Hükmüne uyulan bozma ilamında vurgulandığı üzere ,somut davaya dayanak araç kiralama sözleşmesinin bir nev’i kira sözleşmesi ve davacı ile davalının kiracı/kiralayan sıfatıyla bu sözleş- menin tarafı oldukları, 6100 sayılı HMK’nun Sulh Hukuk Mahkemesi’nin görevini düzenleyen 4/1-a maddesi tüm kira ilişkilerini kapsayan yasal düzenleme gereğince iş bu davanın Sulh Hukuk Mahke- mesi’nde görülüp sonuçlandırılmasının gerektiği, göreve ilişkin usul kurallarının HMK’nun 114/1-c maddesinde dava şartları arasında sayıldığı , kamu düzeninden olup resen dikkate alınmasının gerektiği mahkememizin görevsiz olduğu anlaşılmakla, mahkememizin görevsizliğine karar verilmiş aşağıdaki şekilde hüküm kurulmuştur.

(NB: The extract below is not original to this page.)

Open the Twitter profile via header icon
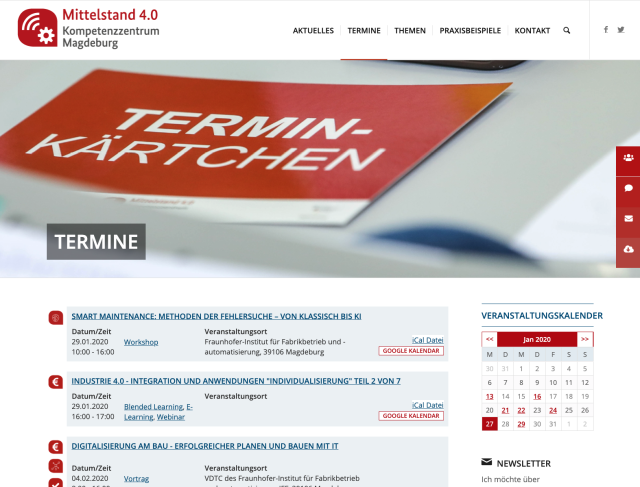Image resolution: width=640 pixels, height=487 pixels. [x=621, y=30]
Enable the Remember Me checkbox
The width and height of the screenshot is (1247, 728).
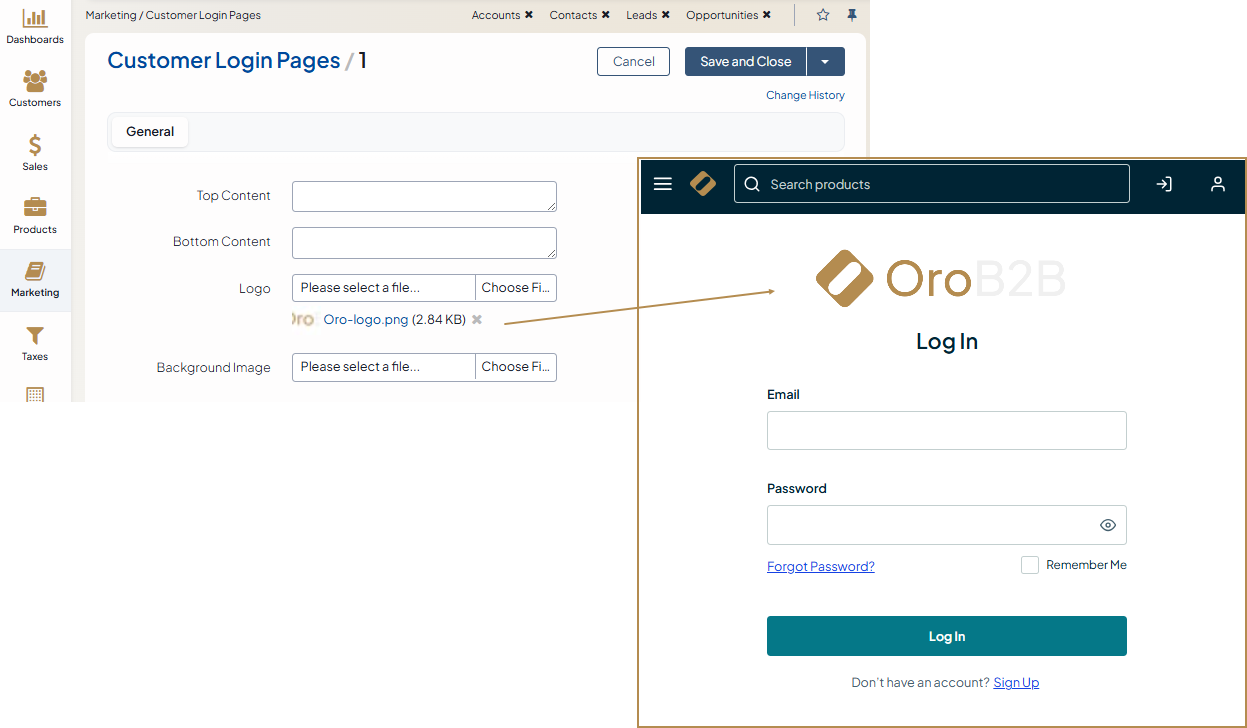(x=1030, y=565)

HÜKÜM: Yukarıda açıklanan nedenlerle;

1-6100 sayılı HMK’nun 4/1-a maddesi Mahkememizin GÖREVSİZLİĞİNE, uyuşmazlığın çözümünde Bakırköy Sulh Hukuk Mahkemesi’nin görevli olduğuna,

2-6100 Sayılı HMK’nun 20. maddesi gereğince taraflardan birinin görevsizlik kararı süresi içinde kanun yoluna başvurulmayarak kesinleşmiş ise kararın kesinleştiği tarihten, kanun yoluna baş vurulmuşsa bu başvurunun reddi kararının tebliğ tarihinden itibaren 2 hafta içerisinde mahkememize başvurarak dava dosyasının görevli mahkemeye gönderilmesini talep etmeleri gerektiğinin, aksi taktirde mahkememizce davanın açılmamış sayılmasına karar verileceğinin ihtarına,

3-HMK’nun 20 maddesi uyarınca kararın kesinleşmesini müteakip yasal iki haftalık sürede talepte bulunulduğunda dosyanın görevli Bakırköy Sulh Hukuk Mahkemesi’ne tevzi edilmek üzere Bakırköy Hukuk Mahkemeleri Tevzi Müdürlüğü’ne gönderilmesine,

4-Mahkememizce verilen görevsizlik kararının kesinleşmesinden sonra dava yetkili ve görevli mahkemede devam edilmemesi ve talep halinde yargılama giderlerinin değerlendirilerek HMK’ nun 331/2. maddesi gereğince bir karar verileceğinin ihtarına,

5-Yargılama gideri ve harçların nihai karar ile birlikte değerlendirilmesine dair,

Davacı vekili Av. … , Davalı vekili Av…’ün Yüzüne karşı, gerekçeli kararın tebliğinden itibaren 15 gün içinde Yargıtay’a gönderilmek mahkememize hitaben yazılacak dilekçe ile temyiz yolu açık olmak üzere verilen karar açıkça okunup usulen anlatıldı.